- Theatrical release poster
- Directed by: Matt Porterfield
- Written by: Matt Porterfield; Jordan Mintzer;
- Produced by: Jordan Mintzer; Steve Holmgren; Joyce Kim; Eric Bannat;
- Starring: Sky Ferreira; Zoe Vance; James Siebor; Dustin Ray; Cody Ray; Cathy Evans; Ed Sauers; Virginia Heath;
- Cinematography: Jeremy Saulnier
- Edited by: Marc Vives
- Production company: The Hamilton Film Group
- Distributed by: The Cinema Guild
- Release dates: February 18, 2010 (Berlin); February 18, 2011 (United States);
- Running time: 85 minutes
- Country: United States
- Language: English
- Budget: $80,000
- Box office: $49,918

= Putty Hill =

2010 film by Matt Porterfield

Putty Hill is a 2010 American independent drama film co-written and directed by Matt Porterfield, and starring Sky Ferreira, Zoe Vance, and James Siebor.
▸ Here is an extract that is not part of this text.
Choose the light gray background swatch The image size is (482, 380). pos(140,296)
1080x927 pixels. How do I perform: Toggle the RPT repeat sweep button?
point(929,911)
The plot focuses on friends and family who gather to remember a young man in the aftermath of his death and attempt to reconstruct his last days.

==Plot==
The film revolves around a community of friends and family as they cope with the untimely death of a young man named Cory in Baltimore, Maryland. Throughout the film the characters engage one on one with the camera discussing their relationship to Cory and their reactions to his death.

==Filming==
Filming took place in and around Baltimore, Maryland. The film is noted for utilizing mainly nonprofessional actors who play themselves in a fictional story. Much of the dialogue was created through conversations Matthew Porterfield had with the actors prior to filming. The director names mainly European directors as influences, such as Pedro Costa and Robert Bresson.

==Reception==
Putty Hill was premiered at the 60th Berlin International Film Festival. Roger Ebert reviewed the film giving it 4 out of 4 stars. The film was designated a New York Times Critic's Pick as well. The film had its Baltimore premiere within Maryland Film Festival to two sold-out screenings in May, 2010. It was acquired for U.S. distribution by The Cinema Guild.

On the review aggregator website Rotten Tomatoes, Putty Hill holds an approval rating of 74% based on 34 reviews, with an average rating of 6.9/10.